Data Preparation - DIVEDEEP

import os
import pprint as pp

import matplotlib.pyplot as plt
import numpy as np
import tensorflow.compat.v2 as tf
import tensorflow_datasets as tfds
from IPython import display
from matplotlib import pyplot as plt

# produce vector inline graphics
from matplotlib_inline.backend_inline import set_matplotlib_formats

set_matplotlib_formats("svg")
os.environ["TF_CPP_MIN_LOG_LEVEL"] = "2"
%matplotlib widget

Loading Data¶

What is an example in a dataset?

A neural network learns from many examples collected together as a dataset.
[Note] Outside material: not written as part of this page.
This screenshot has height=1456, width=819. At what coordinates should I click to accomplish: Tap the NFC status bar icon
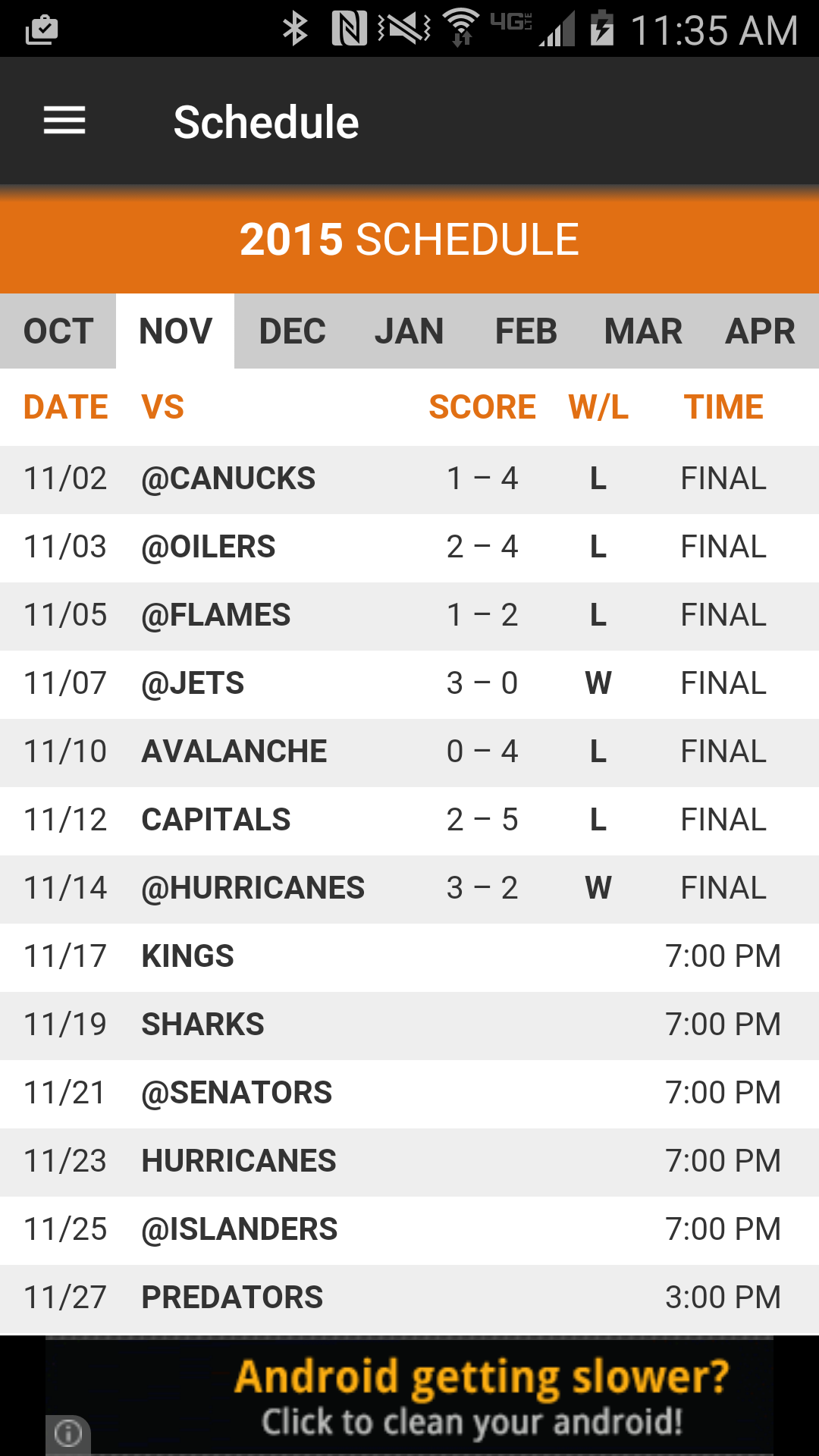(349, 30)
For instance, the MNIST (Modified National Institute of Standards and Technology) dataset consists of labeled handwritten digits. $\def\abs#1{\left\lvert #1 \right\rvert} \def\Set#1{\left\{ #1 \right\}} \def\mc#1{\mathcal{#1}} \def\M#1{\boldsymbol{#1}} \def\R#1{\mathsf{#1}} \def\RM#1{\boldsymbol{\mathsf{#1}}} \def\op#1{\operatorname{#1}} \def\E{\op{E}} \def\d{\mathrm{\mathstrut d}}$

A dataset is a sequence

\begin{align} (\RM{x}_1,\R{y}_1),(\RM{x}_2,\R{y}_2), \dots\tag{dataset} \end{align}

(1)

of tuples/instances $(\RM{x}_i,\R{y}_i)$ , each of which consists of

an input feature vector $\RM{x}_i$ such as an image of a handwritten digit and

a label $\R{y}_i$ such as the digit type of the handwritten digit.

The goal is to classify the digit type of a handwritten digit.
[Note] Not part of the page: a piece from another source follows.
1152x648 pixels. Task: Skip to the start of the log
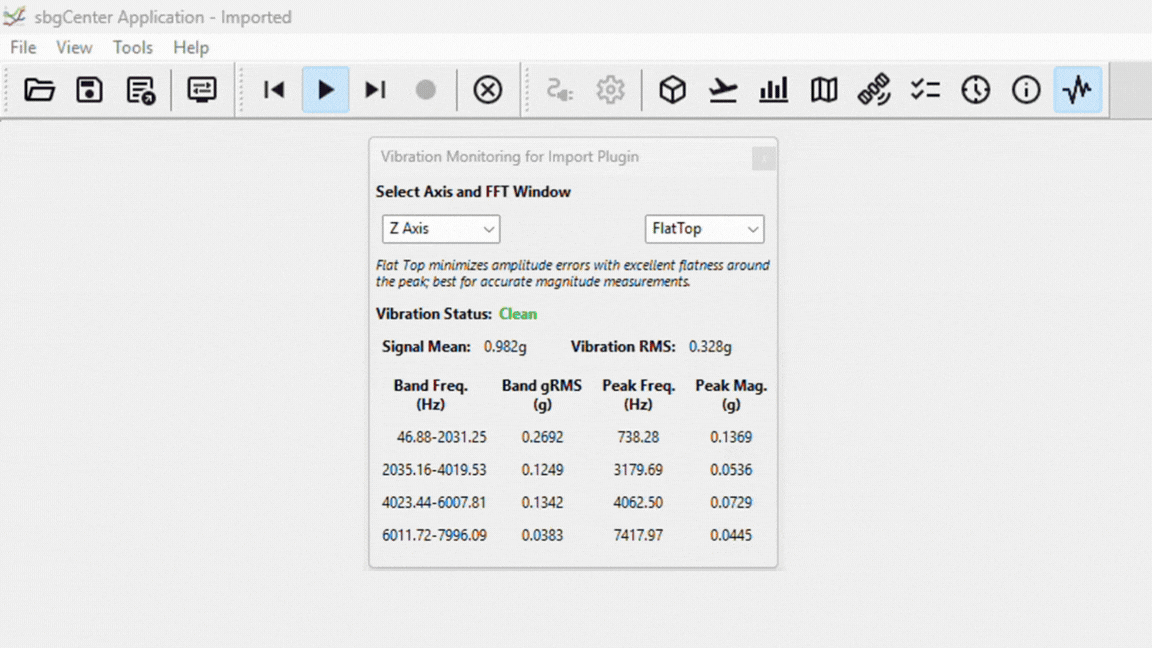tap(273, 89)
How to load the MNIST dataset?

We first specify the folder to download the data.
Press Shift+Enter to evaluate the following cell:

import os

user_home = os.getenv("HOME")  # get user home directory
data_dir = os.path.join(user_home, "data")  # create download folder path

data_dir  # show the path

The MNIST dataset can be obtained in many ways due to its popularity in image recognition.
One way is to use the package tensorflow_datasets.

import tensorflow_datasets as tfds  # give a shorter name tfds for convenience

ds, ds_info = tfds.load(
    "mnist",
    data_dir=data_dir,  # download location
    as_supervised=True,  # separate input features and label
    with_info=True,  # return information of the dataset
)

ds

The function tfds.load downloads the data to data_dir and prepare it for loading using variable ds.
The data are loaded as Tensors, which can be operated faster by GPU or TPU instead of CPU.

The dataset is split into

a training set ds["train"] and
a test set ds["test"].

tfds.load? shows more information about the function. E.g., we can control the split ratio using the argument split.

Why split the data?

The test set is used to evaluate the performance of a neural network trained using the training set (separate from the test set).

The purpose of separating the test set from the training set is to avoid overly-optimistic performance estimate. Why?

Suppose the final exam questions (test set) are the same as the previous homework questions (training set).

Students may get a high exam score simply by studying the model answers to the homework instead of understanding entire subject.
The exam score is therefore an overly-optimistic estimate of the students’ understanding of the subject.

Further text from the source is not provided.